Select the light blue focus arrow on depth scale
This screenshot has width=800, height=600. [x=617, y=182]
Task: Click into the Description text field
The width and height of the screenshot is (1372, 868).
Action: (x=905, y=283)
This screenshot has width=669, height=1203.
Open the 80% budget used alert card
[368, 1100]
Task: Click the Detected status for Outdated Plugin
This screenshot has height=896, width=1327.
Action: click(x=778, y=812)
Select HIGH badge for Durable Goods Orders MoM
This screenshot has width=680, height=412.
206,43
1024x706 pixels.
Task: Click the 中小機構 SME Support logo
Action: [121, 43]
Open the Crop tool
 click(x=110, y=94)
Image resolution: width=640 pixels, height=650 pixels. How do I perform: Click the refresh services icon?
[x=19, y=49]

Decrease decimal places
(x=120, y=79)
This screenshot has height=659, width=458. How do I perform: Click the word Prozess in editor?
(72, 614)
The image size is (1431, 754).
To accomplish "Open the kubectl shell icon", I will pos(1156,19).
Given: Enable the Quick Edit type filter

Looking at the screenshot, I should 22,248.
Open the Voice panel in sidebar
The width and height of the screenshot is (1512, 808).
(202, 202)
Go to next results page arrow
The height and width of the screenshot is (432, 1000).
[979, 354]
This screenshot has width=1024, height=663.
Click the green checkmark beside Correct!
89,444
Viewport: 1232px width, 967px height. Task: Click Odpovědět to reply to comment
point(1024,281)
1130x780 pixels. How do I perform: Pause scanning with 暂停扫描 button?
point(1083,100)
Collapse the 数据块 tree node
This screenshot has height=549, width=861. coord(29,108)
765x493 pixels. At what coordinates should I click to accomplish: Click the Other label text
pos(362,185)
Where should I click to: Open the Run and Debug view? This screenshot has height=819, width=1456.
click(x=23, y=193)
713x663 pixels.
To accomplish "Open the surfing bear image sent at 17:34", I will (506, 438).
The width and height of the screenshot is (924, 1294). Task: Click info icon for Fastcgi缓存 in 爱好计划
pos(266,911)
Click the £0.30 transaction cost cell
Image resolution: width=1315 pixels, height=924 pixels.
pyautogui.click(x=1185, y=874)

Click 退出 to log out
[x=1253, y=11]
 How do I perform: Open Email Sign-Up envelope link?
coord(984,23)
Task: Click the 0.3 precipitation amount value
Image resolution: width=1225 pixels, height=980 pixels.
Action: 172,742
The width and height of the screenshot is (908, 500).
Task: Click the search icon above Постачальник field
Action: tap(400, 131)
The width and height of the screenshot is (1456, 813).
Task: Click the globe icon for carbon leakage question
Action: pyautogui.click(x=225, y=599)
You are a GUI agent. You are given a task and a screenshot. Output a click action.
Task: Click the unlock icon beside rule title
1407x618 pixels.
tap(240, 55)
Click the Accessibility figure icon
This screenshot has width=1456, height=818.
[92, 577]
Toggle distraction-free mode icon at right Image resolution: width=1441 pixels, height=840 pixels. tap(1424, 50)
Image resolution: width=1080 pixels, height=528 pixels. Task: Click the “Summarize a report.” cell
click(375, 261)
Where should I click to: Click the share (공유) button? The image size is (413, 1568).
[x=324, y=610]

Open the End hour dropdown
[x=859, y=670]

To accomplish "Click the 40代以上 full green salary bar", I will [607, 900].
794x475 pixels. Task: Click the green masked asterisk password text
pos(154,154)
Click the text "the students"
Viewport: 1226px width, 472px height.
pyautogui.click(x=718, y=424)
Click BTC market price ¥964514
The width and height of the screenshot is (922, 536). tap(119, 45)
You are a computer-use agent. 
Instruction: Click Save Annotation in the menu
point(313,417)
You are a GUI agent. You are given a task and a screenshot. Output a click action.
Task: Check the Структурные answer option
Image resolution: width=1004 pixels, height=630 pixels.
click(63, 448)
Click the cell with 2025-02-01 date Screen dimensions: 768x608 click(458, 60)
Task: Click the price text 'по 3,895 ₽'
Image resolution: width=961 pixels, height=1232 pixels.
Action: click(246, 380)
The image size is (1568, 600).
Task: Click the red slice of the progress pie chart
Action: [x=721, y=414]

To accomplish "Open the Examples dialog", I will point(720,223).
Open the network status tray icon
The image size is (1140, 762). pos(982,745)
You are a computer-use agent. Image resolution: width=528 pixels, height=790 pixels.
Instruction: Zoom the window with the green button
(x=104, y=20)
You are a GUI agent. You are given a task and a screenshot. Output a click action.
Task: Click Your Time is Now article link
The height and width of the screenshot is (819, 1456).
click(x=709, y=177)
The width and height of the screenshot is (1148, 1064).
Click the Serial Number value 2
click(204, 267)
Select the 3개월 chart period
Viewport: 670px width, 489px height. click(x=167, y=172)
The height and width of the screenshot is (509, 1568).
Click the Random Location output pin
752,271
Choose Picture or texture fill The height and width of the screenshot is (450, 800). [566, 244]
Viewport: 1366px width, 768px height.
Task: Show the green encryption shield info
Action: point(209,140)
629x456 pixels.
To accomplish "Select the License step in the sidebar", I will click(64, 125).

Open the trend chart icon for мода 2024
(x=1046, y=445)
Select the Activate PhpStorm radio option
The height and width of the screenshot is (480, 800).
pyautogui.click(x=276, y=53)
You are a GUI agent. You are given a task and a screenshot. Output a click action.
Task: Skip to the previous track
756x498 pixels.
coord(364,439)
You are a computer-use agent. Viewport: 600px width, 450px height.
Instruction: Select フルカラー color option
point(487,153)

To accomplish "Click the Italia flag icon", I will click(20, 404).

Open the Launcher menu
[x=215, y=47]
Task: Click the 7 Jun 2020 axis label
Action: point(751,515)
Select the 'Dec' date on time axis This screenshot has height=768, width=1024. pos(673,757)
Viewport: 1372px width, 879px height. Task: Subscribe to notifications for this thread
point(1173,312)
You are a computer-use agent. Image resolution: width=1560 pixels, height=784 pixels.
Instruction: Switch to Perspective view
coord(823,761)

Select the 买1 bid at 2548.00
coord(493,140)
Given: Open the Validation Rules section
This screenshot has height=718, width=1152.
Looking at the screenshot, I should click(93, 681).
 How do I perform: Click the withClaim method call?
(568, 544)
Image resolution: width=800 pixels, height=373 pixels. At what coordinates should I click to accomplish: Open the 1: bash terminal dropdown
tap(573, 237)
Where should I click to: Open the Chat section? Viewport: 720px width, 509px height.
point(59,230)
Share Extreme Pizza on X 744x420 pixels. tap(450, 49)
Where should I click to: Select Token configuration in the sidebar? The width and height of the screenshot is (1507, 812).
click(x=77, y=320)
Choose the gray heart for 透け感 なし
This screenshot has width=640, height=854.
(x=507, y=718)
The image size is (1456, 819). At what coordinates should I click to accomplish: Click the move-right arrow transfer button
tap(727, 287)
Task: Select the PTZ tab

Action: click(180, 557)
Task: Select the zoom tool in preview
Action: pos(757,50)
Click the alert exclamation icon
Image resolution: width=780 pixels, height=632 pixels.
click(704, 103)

— GIVEN TASK —
Count the lines of the listing above that contain the string "status", and give only that number.

— OUTPUT —
2